RECORDS FOR THIS EXERCISE:
....

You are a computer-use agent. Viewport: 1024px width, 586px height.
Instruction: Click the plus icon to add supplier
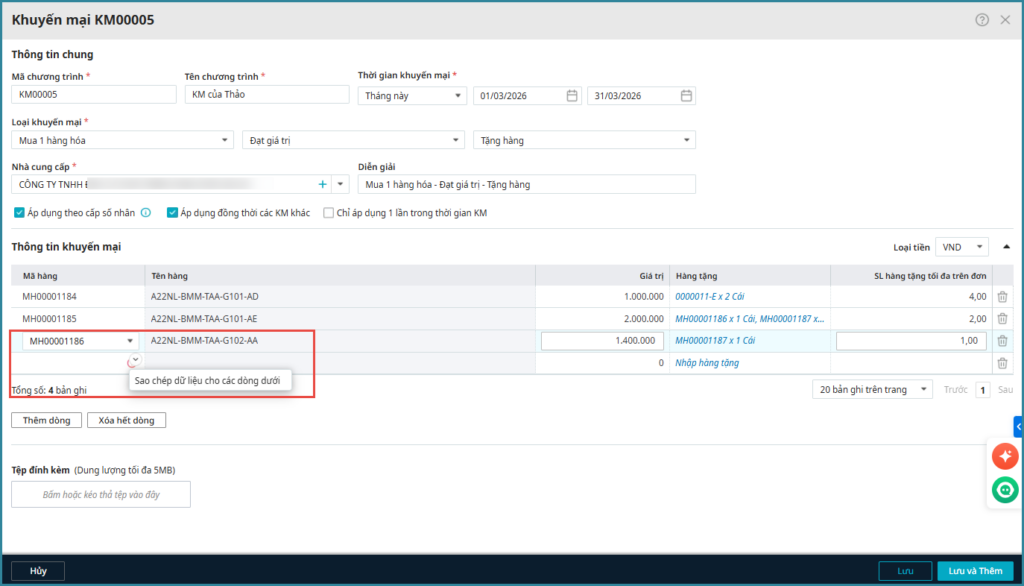322,185
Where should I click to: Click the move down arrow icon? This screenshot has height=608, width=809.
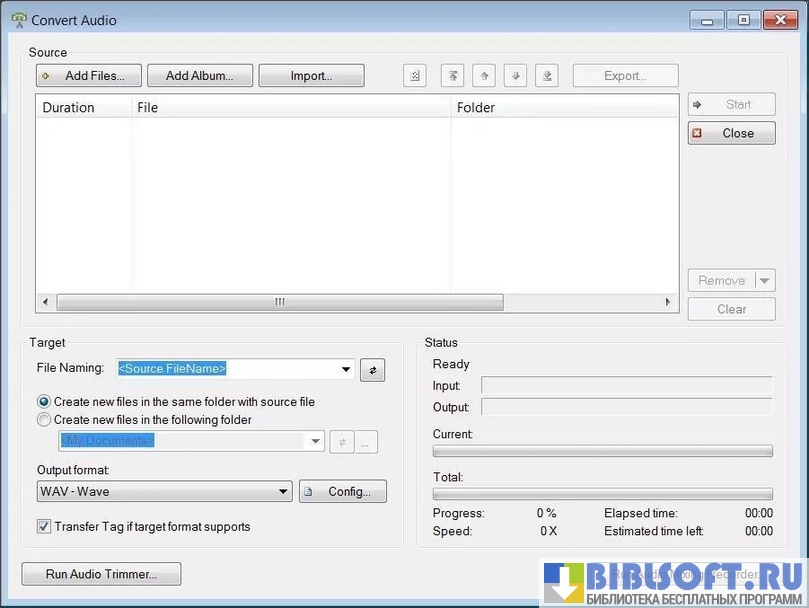click(515, 76)
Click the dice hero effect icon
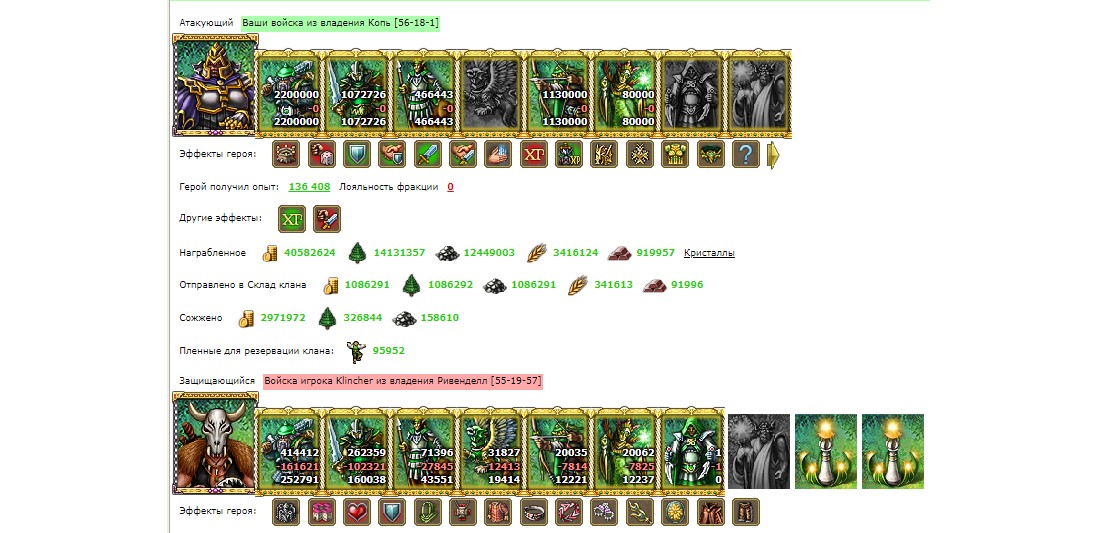The height and width of the screenshot is (533, 1096). click(322, 154)
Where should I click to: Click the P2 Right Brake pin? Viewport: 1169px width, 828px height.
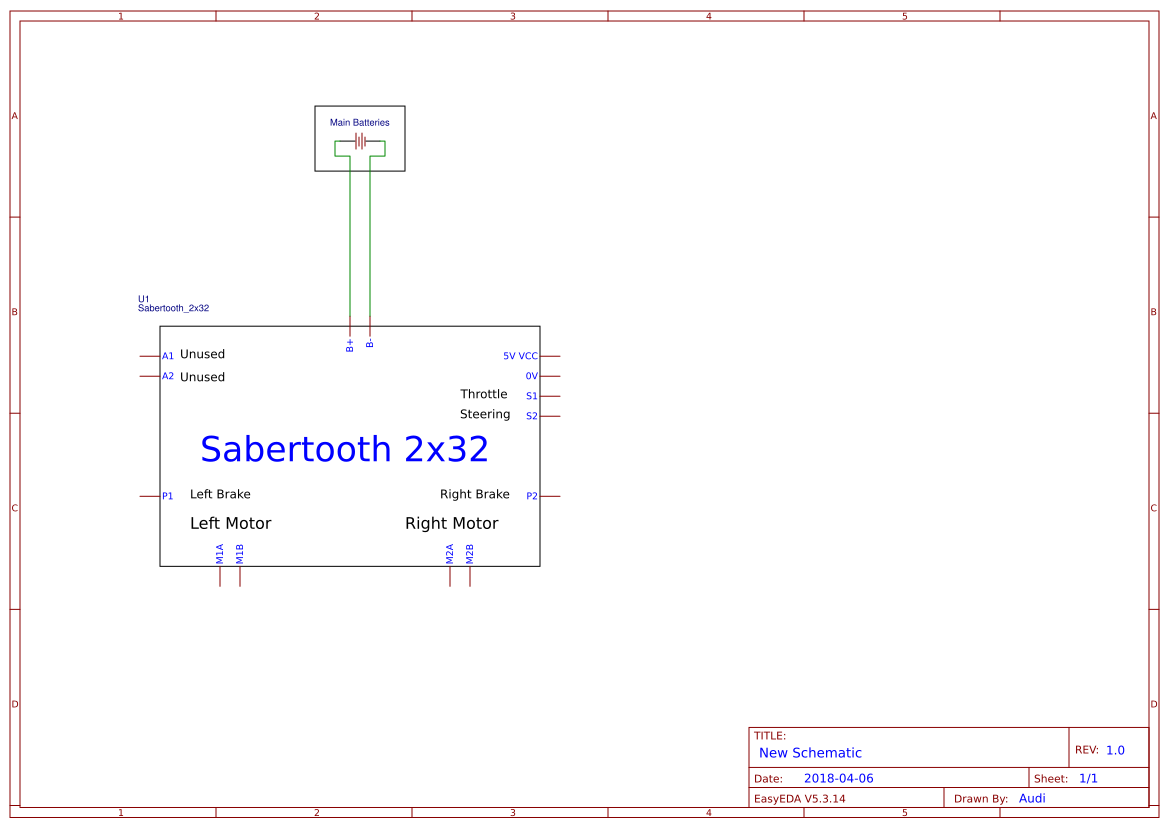click(x=532, y=496)
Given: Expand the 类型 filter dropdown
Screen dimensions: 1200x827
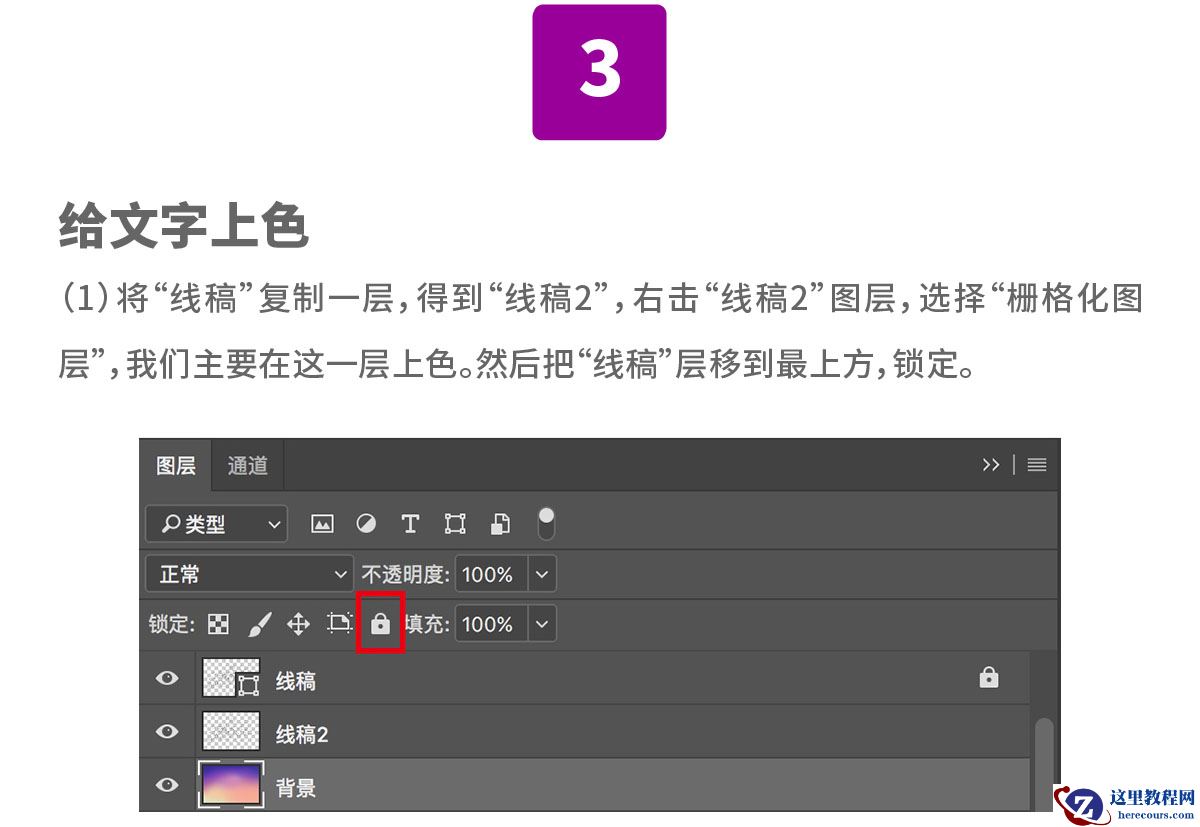Looking at the screenshot, I should pos(275,523).
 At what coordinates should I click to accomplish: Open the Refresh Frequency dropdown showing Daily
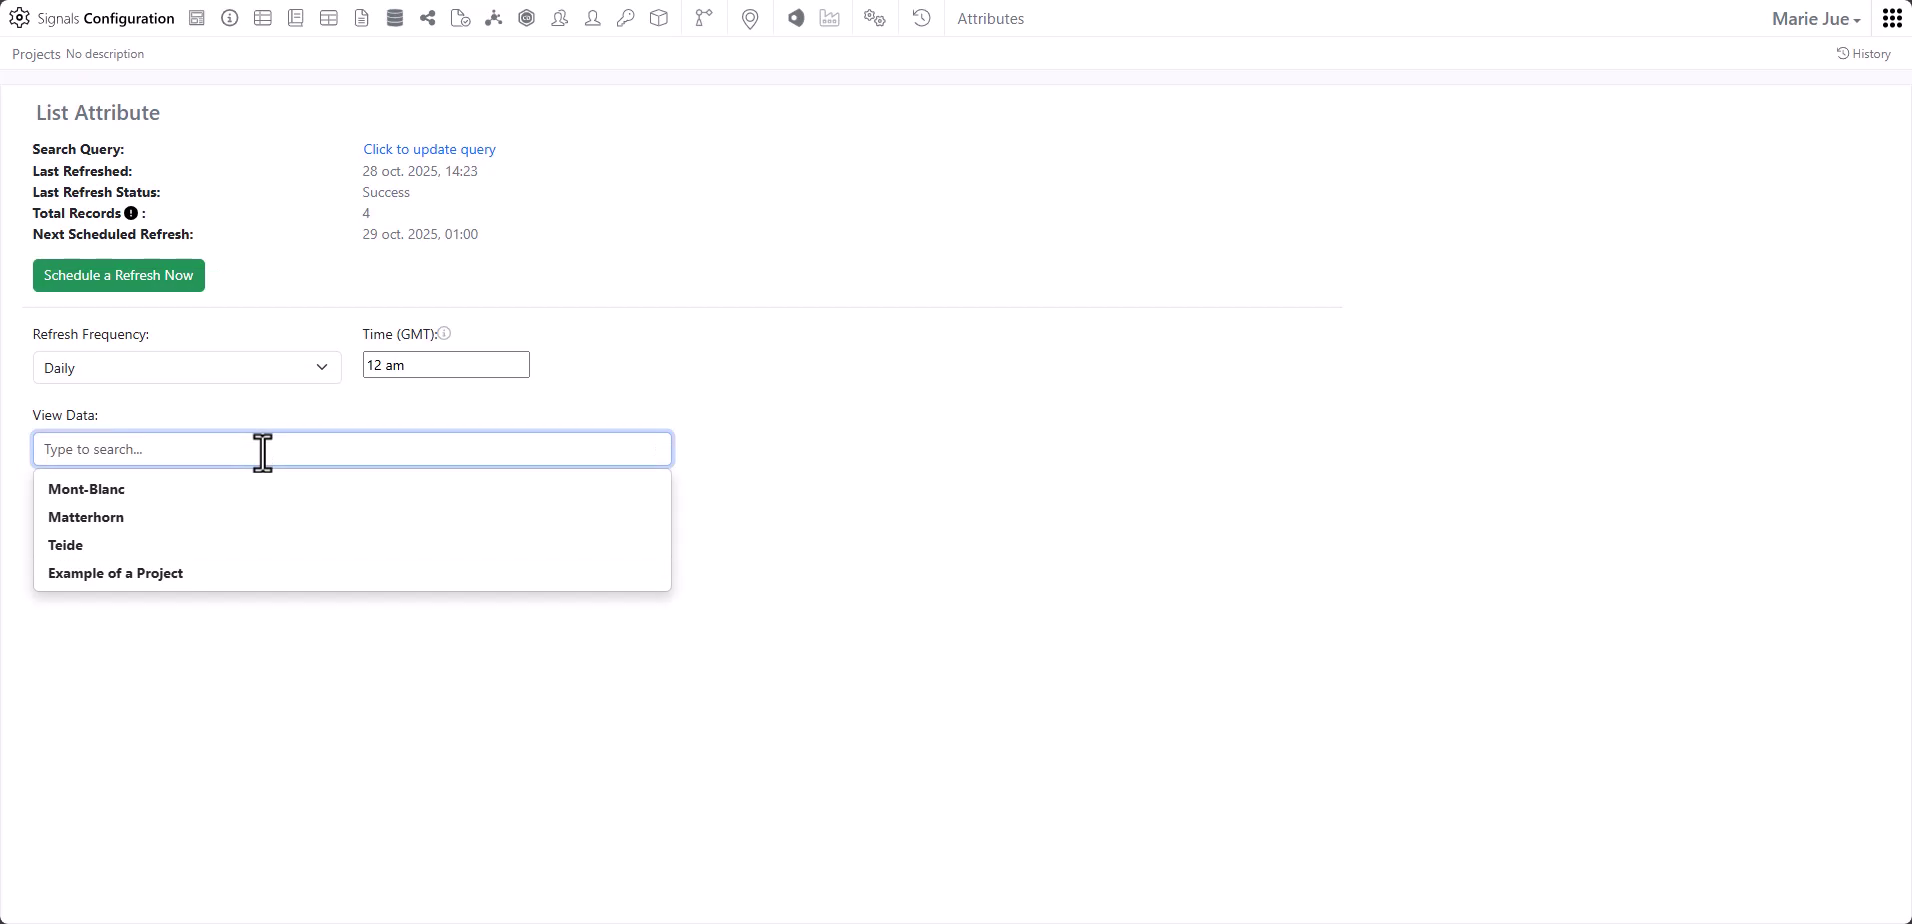point(186,367)
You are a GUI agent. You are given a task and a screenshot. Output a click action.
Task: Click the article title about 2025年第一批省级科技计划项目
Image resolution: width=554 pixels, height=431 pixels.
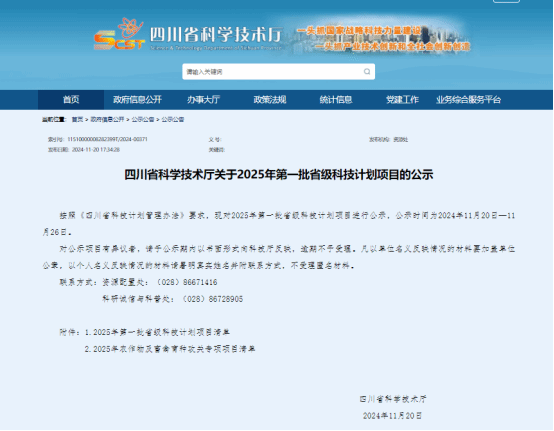click(278, 175)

....

WHAT IS ASKED:
Render every line of the listing above as a numbered list, skipping blank lines and excluding the pictures.

WRITTEN SOLUTION:
1. You are a computer-use agent. Viewport: 1024px width, 586px height.
2. Instruction: Click the plus icon to add supplier
3. 322,185
4. Where should I click to: Click the move down arrow icon? This screenshot has height=608, width=809.
5. click(515, 76)
6. Click the dice hero effect icon
7. The height and width of the screenshot is (533, 1096). click(322, 154)
8. Where should I click to: Click the P2 Right Brake pin? Viewport: 1169px width, 828px height.
9. click(x=532, y=496)
10. Given: Expand the 类型 filter dropdown
11. Screen dimensions: 1200x827
12. Looking at the screenshot, I should pos(275,523).
13.  At what coordinates should I click to accomplish: Open the Refresh Frequency dropdown showing Daily
14. point(186,367)
15. You are a GUI agent. You are given a task and a screenshot. Output a click action.
16. Task: Click the article title about 2025年第一批省级科技计划项目
17. Image resolution: width=554 pixels, height=431 pixels.
18. click(278, 175)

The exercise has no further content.